THE PARENTS ARE USING THEIR KIDS AS GUINEA PIGS

 

  1. This statement is documented in the recent National Geographic article on cannabis, and can be heard in news reports on You Tube.
  2. Metaphors are powerful.  This one says: giving your kids cannabis oil means that you’ve downgraded them from human to experimental animal status.  That’s flat out wrong.
  3. Parents faced with the prospect of a child’s demise, with no other remedy in sight, are more like those men and women who pioneered new surgical techniques in wartime field hospitals, doing what had to be done.  Or they are like people caught in a flood, and who have jumped into a lifeboat.
  4. The guinea pig metaphor also says: these parents are using their children.  This image does not begin to do justice to the meaning of family.  Mother, father, and child are not radically separate beings.  They’re an organic unit: children’s seizures hurt every family member, and their cessation makes everyone joyful.  No one in this process is being used.
  5. People whom legal medicines have failed and whose children are in peril have no leisure for experimentation.  Outside observers might see giving cannabis oil to children as an experiment.  But they are not in pain, and pain changes everything.
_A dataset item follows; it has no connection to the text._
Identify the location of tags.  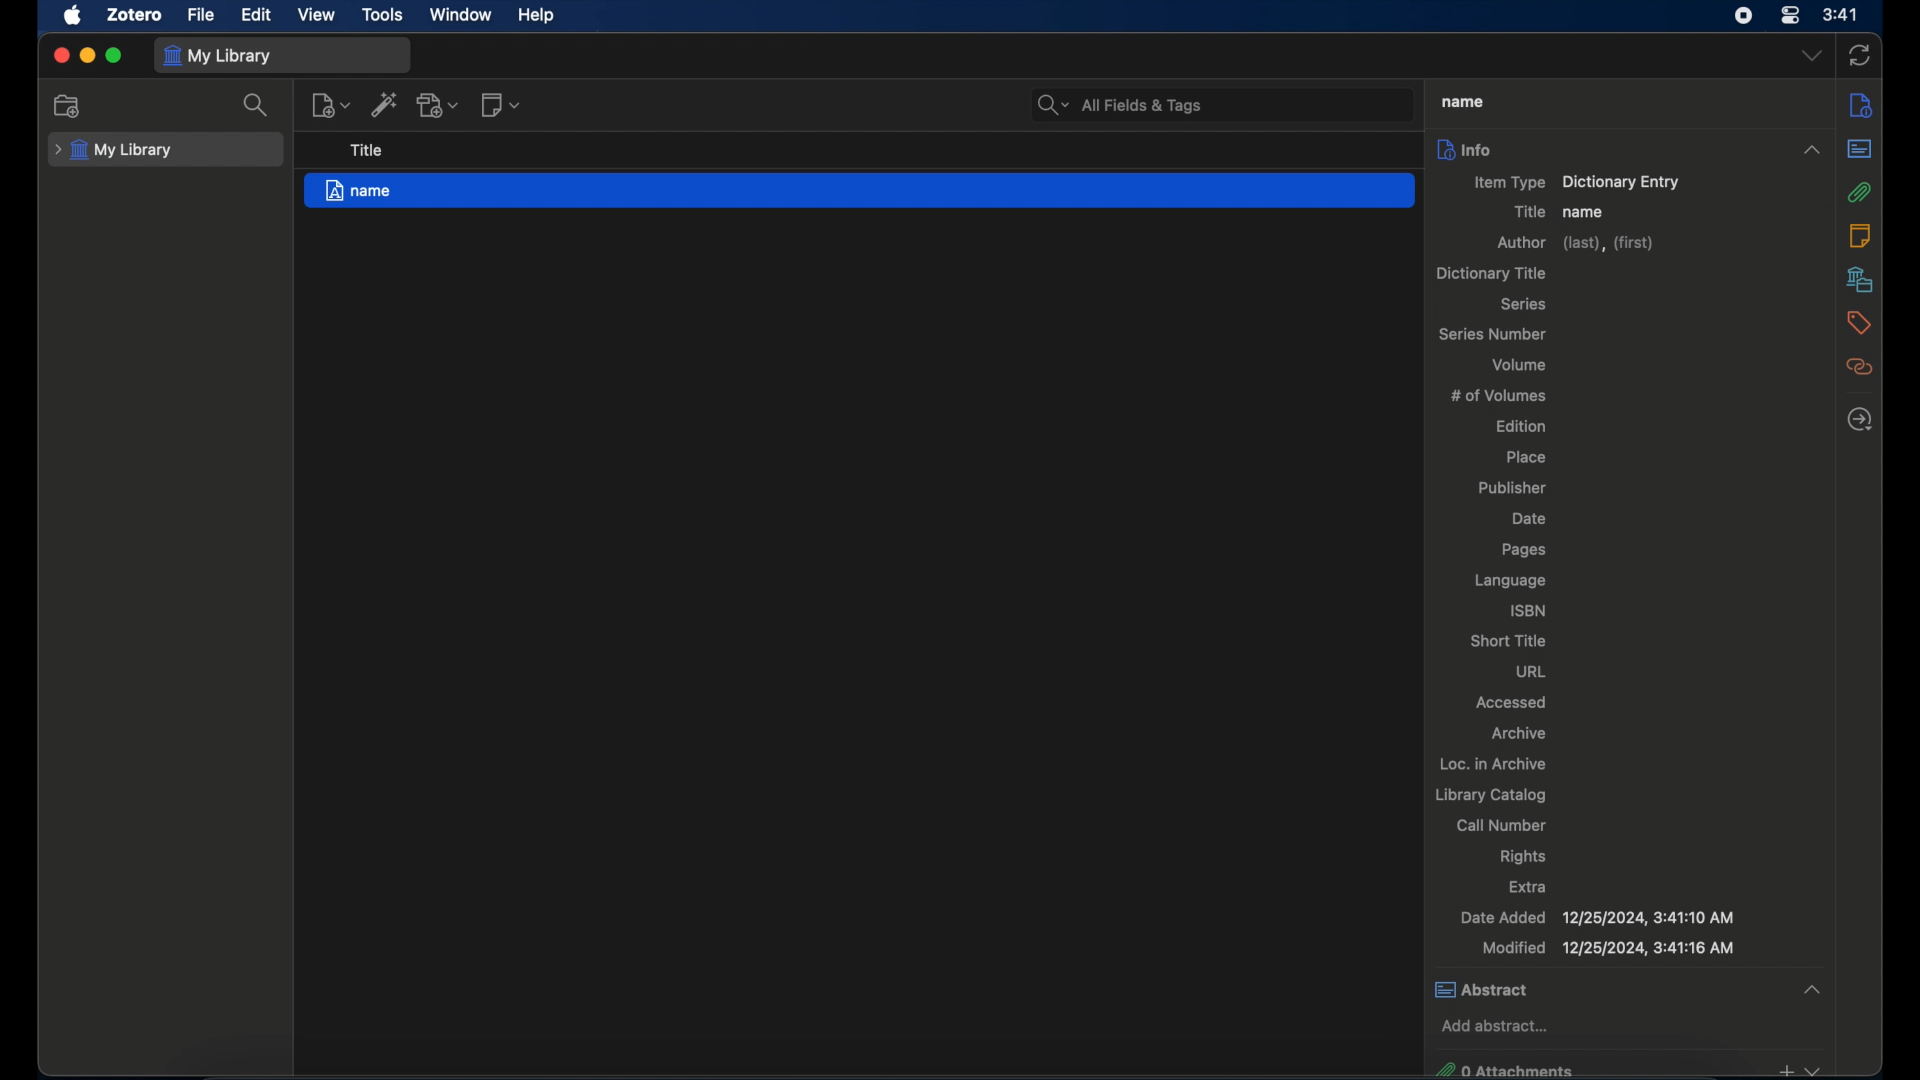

WE DON’T YET KNOW THE LONG TERM EFFECTS

 

  1. True, we don’t.  But children with seizure syndromes do not have a long term.  Mortality rate for these illnesses is 15-20% by age 20.  For intractable cases it’s much worse.  Many parents say that their children have already come close to death, sometimes as a consequence of prescribed medicines.
  2.  For the seizing child and his or her parents time stands still or moves at an agonizingly slow pace.  In that state ‘long term’ alters its meaning.
  3.  It is reasonable to believe that if cannabis produced disastrous long-term effects the historical records would have mentioned it.  Cannabis oil is a very old medicine.
  4.  CONCLUSION.  Nearly half the North American population has tried some form of cannabis.  They’re fine.  We should be more worried about the long-term effects of science and media hype.  Look what they’ve done with food.  Eat fat.  No, don’t.  Eat carbs.  Nope, wrong again.   Dine on oat bran.  It cures everything.  Actually, it’s blueberries and kale that do that.  Breaking news!  It’s all about fermented stuff.  Here’s a food pyramid.  It contradicts the last one.  Who are these people?  Do we want them teaching us about cannabis?
  5. Small communities who share their observations serve us best.  Our clearest path to progress, and our surest defense against bullshit is to stay in touch with them.  State and local governments can be pretty good too.
  6. New motto:  Keep Cool and Observe.